#### WORK INSTRUCTIONS
**a.** In the passage below on transcriptional synergy, which three transcription factors work together to activate human MMP-1?
**b.** Give a two-sentence summary of the passage below on transcriptional synergy.

#### PROVIDED TEXT
The synergy between Gl and Pnt allows precise induction of neuronal differentiation by short-range cell–cell signaling within a field of cells poised to express eye-specific genes. Transcriptional synergy may increase the number of genes that can be activated in comparison to each factor alone, as well as elevate the expression level of key downstream genes. Such synergy could be a general mechanism by which to achieve precise and robust expression patterns. For example, human Matrix Metalloproteinase-1 (MMP-1) is synergistically activated by three transcription factors, c-Fos, c-Jun, and SAF-1, in a ternary protein complex60. These factors must activate MMP-1 only in response to inflammation, to avoid pathological outcomes such as cancer. The requirement for three transcription factors to activate MMP-1 demonstrates that transcriptional synergy can be a gatekeeper for sensitive processes such as extracellular matrix degradation. Moreover, the ternary complex can bind to enhancers with motifs for only one of the transcription factors, giving it the capability to robustly execute a markedly increased number of regulatory decisions60. It is possible that synergy between Gl and Pnt similarly increases their regulatory power, as many of the co-bound peaks we detected had no recognizable motifs similar to the canonical Gl or Pnt-binding sites.

#### MATERIAL SUPPLIED
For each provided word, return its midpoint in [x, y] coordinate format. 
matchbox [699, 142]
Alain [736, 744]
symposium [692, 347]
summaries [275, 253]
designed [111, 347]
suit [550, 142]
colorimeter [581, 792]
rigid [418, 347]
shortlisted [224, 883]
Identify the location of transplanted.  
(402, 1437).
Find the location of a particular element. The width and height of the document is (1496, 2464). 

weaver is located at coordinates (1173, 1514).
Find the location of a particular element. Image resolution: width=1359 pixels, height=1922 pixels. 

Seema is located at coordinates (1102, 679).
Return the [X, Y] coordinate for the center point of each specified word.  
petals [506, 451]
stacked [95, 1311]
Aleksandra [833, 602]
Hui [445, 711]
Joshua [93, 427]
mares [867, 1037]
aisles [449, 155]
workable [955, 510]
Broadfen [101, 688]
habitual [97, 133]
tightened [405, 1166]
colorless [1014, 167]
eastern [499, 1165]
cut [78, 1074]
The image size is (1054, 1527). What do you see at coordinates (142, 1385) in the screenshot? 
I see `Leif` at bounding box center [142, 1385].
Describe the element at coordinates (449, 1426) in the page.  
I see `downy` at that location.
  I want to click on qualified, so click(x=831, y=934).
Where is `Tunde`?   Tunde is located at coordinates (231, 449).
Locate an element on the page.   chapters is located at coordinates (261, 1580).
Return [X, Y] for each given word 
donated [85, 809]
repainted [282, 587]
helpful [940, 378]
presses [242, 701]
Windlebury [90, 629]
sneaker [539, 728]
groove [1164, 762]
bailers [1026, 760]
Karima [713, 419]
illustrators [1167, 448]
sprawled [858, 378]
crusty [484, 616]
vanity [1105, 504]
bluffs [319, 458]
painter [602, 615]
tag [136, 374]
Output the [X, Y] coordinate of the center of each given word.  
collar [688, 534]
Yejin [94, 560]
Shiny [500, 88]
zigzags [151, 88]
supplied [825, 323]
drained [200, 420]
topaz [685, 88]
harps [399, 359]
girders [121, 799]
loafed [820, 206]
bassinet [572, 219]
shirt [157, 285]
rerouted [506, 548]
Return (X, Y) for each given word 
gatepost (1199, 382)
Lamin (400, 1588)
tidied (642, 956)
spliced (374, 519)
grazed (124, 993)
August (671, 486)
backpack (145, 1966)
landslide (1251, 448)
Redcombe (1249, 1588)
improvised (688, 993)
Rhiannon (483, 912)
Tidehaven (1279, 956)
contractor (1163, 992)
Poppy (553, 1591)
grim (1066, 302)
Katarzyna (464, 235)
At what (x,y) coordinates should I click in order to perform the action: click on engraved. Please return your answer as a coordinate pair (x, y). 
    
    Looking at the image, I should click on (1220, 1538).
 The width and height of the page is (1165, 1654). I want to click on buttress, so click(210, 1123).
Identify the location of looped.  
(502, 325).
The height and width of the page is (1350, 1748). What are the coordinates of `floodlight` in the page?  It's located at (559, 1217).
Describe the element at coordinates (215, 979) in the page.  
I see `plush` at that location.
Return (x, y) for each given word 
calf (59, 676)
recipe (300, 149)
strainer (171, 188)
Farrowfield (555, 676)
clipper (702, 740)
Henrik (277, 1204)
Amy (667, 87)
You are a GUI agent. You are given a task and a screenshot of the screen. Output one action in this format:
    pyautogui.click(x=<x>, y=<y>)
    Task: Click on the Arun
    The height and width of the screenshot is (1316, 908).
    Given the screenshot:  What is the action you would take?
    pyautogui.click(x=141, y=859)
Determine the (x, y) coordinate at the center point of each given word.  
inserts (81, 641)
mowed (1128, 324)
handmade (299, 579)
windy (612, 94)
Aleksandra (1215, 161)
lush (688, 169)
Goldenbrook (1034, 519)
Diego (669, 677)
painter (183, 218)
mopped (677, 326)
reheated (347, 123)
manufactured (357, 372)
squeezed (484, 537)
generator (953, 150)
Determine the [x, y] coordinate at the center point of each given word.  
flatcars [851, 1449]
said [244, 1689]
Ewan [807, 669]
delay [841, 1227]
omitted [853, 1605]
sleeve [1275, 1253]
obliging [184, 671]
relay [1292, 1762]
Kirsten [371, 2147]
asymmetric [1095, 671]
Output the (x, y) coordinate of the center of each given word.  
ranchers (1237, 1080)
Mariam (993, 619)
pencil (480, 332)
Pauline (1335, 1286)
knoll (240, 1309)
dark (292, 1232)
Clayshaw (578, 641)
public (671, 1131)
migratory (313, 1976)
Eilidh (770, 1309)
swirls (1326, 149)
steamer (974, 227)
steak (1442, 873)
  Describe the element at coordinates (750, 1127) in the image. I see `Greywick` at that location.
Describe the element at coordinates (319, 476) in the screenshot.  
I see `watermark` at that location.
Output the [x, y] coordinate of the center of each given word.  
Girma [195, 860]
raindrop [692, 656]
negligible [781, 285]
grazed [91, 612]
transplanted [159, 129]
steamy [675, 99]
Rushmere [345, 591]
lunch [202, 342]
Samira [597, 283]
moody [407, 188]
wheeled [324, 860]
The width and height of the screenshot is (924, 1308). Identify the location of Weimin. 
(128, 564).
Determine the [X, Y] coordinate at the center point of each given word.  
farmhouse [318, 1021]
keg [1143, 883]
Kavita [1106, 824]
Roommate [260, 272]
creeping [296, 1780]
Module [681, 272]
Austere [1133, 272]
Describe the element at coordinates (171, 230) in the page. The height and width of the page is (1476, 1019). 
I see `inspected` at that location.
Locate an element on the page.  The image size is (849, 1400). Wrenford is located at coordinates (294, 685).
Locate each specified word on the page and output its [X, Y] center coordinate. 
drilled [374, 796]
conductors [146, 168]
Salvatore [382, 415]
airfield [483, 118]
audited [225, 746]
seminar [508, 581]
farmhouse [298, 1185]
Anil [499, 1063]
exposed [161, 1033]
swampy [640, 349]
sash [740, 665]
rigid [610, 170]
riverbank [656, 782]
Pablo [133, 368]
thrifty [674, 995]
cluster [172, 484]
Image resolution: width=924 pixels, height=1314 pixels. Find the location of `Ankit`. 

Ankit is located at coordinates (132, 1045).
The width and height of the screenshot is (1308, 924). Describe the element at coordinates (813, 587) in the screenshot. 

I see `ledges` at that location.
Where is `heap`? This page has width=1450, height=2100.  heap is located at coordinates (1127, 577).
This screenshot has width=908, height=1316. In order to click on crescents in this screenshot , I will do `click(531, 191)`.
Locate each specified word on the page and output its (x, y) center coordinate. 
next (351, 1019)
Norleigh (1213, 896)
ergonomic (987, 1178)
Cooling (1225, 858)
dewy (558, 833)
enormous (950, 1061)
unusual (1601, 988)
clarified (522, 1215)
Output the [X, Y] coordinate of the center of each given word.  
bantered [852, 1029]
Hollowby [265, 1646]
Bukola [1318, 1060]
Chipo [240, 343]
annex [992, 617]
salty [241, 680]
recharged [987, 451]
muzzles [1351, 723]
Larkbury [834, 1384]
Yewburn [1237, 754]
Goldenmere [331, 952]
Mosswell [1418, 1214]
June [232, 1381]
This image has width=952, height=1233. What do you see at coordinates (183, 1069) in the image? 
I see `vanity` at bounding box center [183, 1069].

#### COMPLETED EXERCISE
**a.** c-Fos, c-Jun, and SAF-1.

**b.** Synergy between Gl and Pnt allows precise induction of neuronal differentiation, and transcriptional synergy may increase the number of activated genes, raise expression of key downstream genes, and serve as a general way to achieve precise and robust expression patterns. Human MMP-1 requires a ternary complex of c-Fos, c-Jun, and SAF-1, which shows that synergy can act as a gatekeeper for sensitive processes and expand regulatory decisions, and Gl and Pnt may similarly gain regulatory power because many co-bound peaks lacked canonical Gl or Pnt binding motifs.